Output exactly the lines that run from the top of the entries to the line holding "Task: Open the settings gear icon", including both of those lines.
═══
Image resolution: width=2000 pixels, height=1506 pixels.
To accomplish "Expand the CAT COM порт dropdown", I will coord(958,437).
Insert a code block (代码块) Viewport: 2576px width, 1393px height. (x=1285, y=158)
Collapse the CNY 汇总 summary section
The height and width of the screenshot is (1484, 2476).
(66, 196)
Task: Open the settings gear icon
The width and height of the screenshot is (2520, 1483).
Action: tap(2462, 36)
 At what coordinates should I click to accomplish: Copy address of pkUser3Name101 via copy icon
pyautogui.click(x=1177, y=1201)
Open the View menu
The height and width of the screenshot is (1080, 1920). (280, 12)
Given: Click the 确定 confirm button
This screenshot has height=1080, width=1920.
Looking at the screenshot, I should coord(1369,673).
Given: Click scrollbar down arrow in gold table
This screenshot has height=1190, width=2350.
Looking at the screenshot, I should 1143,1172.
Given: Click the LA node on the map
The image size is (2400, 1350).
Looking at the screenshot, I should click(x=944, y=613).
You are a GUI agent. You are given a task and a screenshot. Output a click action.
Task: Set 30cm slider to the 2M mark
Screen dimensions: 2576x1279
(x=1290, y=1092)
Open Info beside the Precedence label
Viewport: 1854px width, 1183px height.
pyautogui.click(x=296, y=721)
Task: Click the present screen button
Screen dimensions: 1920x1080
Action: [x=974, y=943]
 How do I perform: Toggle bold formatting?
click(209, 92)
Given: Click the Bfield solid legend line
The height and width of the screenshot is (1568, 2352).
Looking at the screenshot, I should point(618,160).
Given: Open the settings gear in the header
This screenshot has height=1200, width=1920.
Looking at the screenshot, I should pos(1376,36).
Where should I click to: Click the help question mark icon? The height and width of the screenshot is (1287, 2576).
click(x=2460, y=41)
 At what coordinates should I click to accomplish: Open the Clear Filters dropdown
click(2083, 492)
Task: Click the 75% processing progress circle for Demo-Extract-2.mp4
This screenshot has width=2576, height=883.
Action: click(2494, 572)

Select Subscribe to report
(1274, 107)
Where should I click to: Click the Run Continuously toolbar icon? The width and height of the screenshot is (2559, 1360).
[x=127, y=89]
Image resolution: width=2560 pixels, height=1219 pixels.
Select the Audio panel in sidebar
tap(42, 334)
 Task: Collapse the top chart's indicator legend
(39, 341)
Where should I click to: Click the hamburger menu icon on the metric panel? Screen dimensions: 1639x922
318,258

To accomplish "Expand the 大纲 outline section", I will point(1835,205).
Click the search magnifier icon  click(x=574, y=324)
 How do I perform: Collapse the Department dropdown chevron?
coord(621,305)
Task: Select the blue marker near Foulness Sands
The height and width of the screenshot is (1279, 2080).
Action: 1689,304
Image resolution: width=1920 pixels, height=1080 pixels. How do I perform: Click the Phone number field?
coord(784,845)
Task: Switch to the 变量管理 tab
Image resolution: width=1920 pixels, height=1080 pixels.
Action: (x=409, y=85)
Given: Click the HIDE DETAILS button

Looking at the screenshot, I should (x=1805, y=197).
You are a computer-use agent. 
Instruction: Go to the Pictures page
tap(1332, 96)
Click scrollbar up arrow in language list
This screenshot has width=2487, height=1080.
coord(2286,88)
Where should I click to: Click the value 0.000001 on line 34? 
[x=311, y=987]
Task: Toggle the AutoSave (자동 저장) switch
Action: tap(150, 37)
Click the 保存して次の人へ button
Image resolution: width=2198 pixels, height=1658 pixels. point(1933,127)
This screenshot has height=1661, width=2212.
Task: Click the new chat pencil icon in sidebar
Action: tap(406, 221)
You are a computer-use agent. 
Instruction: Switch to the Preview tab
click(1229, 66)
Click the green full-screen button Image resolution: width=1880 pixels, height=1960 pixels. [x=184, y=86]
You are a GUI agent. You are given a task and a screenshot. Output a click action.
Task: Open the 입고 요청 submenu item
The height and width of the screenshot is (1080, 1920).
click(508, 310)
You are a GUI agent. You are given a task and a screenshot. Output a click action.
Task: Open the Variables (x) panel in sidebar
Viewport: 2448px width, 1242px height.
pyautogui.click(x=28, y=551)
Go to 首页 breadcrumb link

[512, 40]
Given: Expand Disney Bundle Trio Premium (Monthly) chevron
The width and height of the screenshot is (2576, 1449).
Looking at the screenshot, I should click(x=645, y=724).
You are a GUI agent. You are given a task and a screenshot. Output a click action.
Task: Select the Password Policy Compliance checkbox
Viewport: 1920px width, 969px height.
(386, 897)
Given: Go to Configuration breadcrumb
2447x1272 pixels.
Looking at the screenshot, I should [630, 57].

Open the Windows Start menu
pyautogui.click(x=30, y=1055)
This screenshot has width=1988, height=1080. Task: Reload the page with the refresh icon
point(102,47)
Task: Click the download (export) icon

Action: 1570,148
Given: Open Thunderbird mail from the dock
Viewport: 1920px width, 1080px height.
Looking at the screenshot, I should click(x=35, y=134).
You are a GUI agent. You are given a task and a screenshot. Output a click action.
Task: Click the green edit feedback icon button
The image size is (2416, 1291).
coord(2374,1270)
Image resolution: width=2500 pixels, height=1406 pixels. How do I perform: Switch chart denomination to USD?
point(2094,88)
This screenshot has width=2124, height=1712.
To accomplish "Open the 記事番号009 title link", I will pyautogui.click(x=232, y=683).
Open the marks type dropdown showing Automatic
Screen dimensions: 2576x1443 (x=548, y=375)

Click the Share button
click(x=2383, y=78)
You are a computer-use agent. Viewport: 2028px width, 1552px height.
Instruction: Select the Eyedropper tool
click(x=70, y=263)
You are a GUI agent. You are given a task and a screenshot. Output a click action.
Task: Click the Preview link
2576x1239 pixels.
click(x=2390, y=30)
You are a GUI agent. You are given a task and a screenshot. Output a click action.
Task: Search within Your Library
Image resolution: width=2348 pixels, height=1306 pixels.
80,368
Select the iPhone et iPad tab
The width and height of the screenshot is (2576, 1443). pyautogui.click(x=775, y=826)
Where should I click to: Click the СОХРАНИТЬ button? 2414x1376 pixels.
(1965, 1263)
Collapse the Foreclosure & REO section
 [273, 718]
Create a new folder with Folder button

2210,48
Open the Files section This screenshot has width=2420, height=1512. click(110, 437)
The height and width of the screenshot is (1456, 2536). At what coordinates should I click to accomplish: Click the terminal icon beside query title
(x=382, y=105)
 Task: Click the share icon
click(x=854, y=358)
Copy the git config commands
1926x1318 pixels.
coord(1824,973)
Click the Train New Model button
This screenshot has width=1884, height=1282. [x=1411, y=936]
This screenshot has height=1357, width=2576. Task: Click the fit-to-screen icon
═══
_Answer to this exercise_
Image resolution: width=2000 pixels, height=1506 pixels.
To accomplish "Expand the CAT COM порт dropdown", I will coord(958,437).
Insert a code block (代码块) Viewport: 2576px width, 1393px height. (x=1285, y=158)
Collapse the CNY 汇总 summary section
The height and width of the screenshot is (1484, 2476).
(66, 196)
Task: Open the settings gear icon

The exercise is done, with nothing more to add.